School board directs finance committee to build ‘restorative budget’

Restoration budget: Trustees vote 5-2 in favour of preparing a deficit financial plan.

Duncan Brown, a local school trustee and representative on the District 79 school board, says that even within the proposed budget, which has been sent to the district’s finance committee to be costed, there are approximately 17 teaching positions that will have to be cut in the Cowichan district next year.

The restorative budget is an effort by board members to reinstate and enhance services that have already been lost over the last 10 years. These include programs such as “Intensive behaviour programs (IBIT), resource teachers, learning assistance teachers as well as teacher librarian time, and all elementary counsellors,” says Brown. All of these effect class size compositions and the learning conditions for students.

But Brown says that there are many more services that have been cut and that need attention. “The substance intervention program that we had for students, was a small ticket item cost wise, but very valuable I think. Custodial time has been cut by eight weeks, so we’re looking at some of that to be restored in the coming budget. Our bussing routes have been cut way back and this is causing access and time problems for our bussing department and school start times.” Brown explains that school start times are dictated by the scheduling and coordinating of bussing routes and the ability for busses to get children to schools.

Making sure that the high school in Lake Cowichan can offer a reasonable course selection is also an issue. “Right now in Lake Cowichan, we are looking for base-line funding for our secondary school.” Both LCSS and the Chemainus high school are having a hard time offering core programs to students. “We want to make sure we can offer a reasonable course selection.” Brown refers to not only courses like physics, calculus and other courses, but electives as well.
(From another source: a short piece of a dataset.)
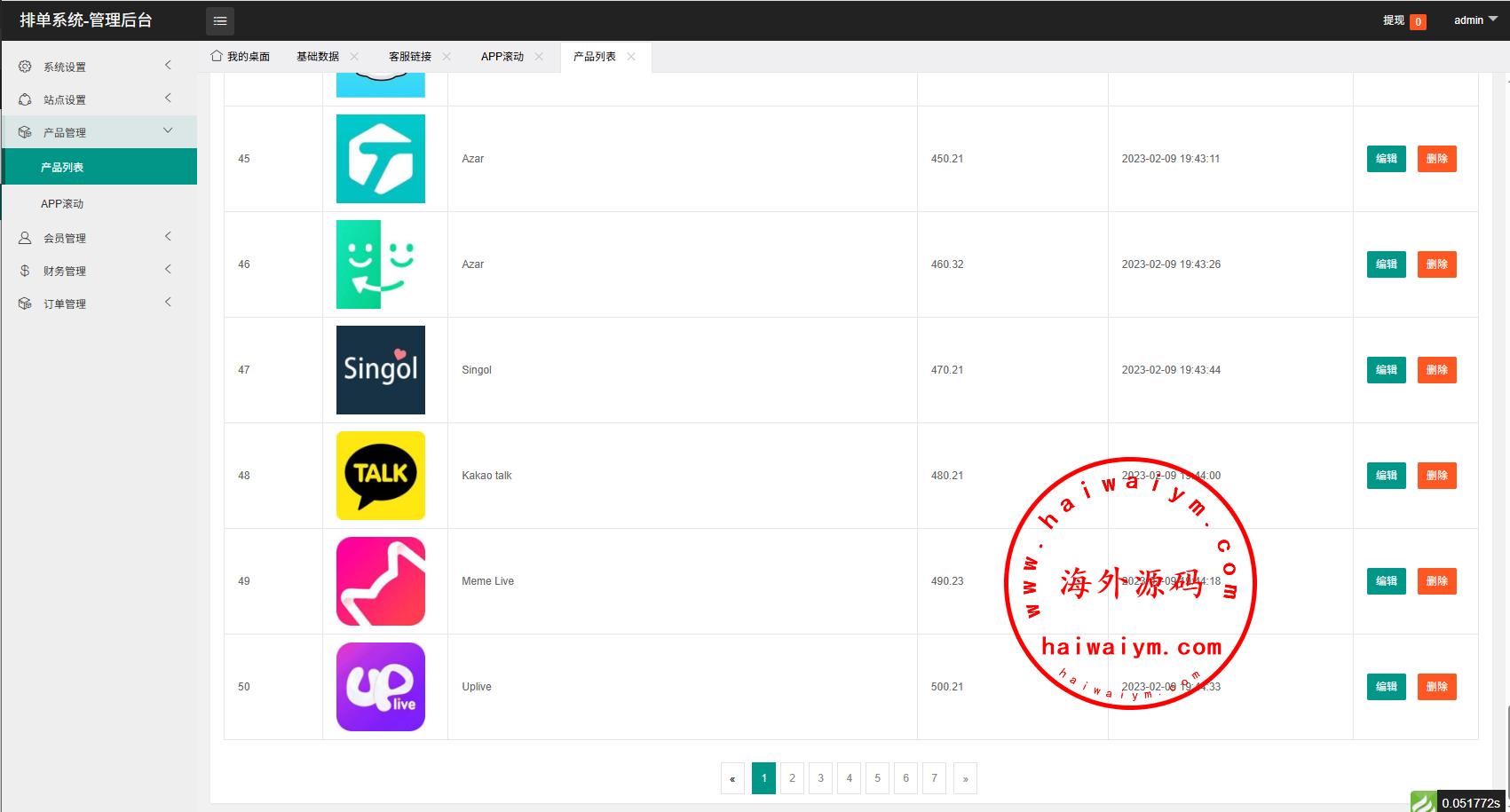Viewport: 1510px width, 812px height.
Task: Open the admin user dropdown
Action: click(1474, 20)
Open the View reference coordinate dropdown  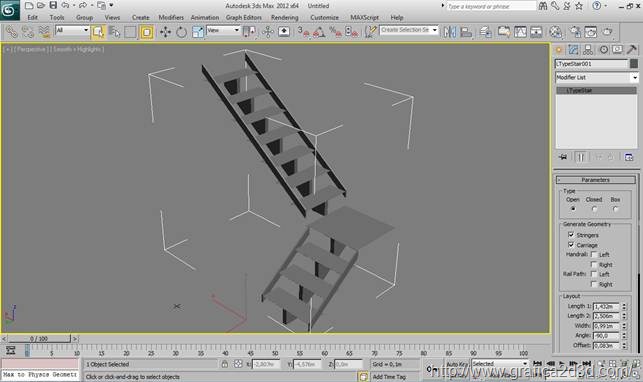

Brown says that he doesn’t want to guess at how much restoring these programs will cost as yet, as the budget is presently being looked at by the finance committee, but it is subject to change and negotiation through the budget process. “There may be some savings yet, too, that we can find within our structure. We do expect it will exceed our revenues at this time and our hope is that we can balance this budget with more funding from the ministry.” That being said, even with the proposed budget, there will still be a shortfall of $2.4 million, and if teaching positions are cut the district would still be short $800,000.

Brown feels excited about the approach the school board is taking and hopes that they can come to some agreements with the province. “The projections if we don’t take this approach are scary for me. There are some that are concerned with this approach but not doing something is, to me, what we should fear the most.” Funding projections for 2012, which were drawn up by the board’s secretary treasurer, show that over the next five years there will be a loss of over $4 million. Most of these cuts will be seen in transportation, operations and maintenance costs.

In response to questions about what these cuts would mean to teachers and administration, Brown says “What’s interesting is if you look as we go out, our demands are actually compounding because our demands on the system are increasing, yet our funding levels are dropping. So this is an attempt to work with the government to change that projection.”

Trustee Cathy Schmidt, isn’t on side with the plan to present the ministry with a restorative budget, and says the risk is too high.

“It is really scary to think that our board is moving forward with the thought that the minister is going to actually come up with some extra cash to support this restoration budget. And that is really scary to me because the minister has made it so clear that the dollars are the dollars and that we are not going to get anymore, so in the end our budget is going to reflect a deficit.”

Schmidt believes a balanced budget is doable and that there are surpluses this year to work with.

“I am fully prepared to look at the original draft the secretary treasurer gave us, with the figures that I received as far as what we have as a surplus. I have every intention as an individual trustee to go through those numbers and see if I can put together a balanced budget.”

Moving forward, the proposed restorative budget will go to a budget committee, made up of senior administrators, trustees, and representatives from all partner groups such as the Steel Workers Union, Teachers, CUPE, Parents, First Nations, and Métis. and this committee will look at all revenues and areas for saving. They will then compile a priority list of all programs and services and senior administration will decide what can and cannot be cut from next year’s budget. The budget will then go to the board as a recommendation and there will be a public forum where parents and local PACs can debate and input ideas and concerns.

Brown says the board could be fired by the province, but he is confident this will not happen.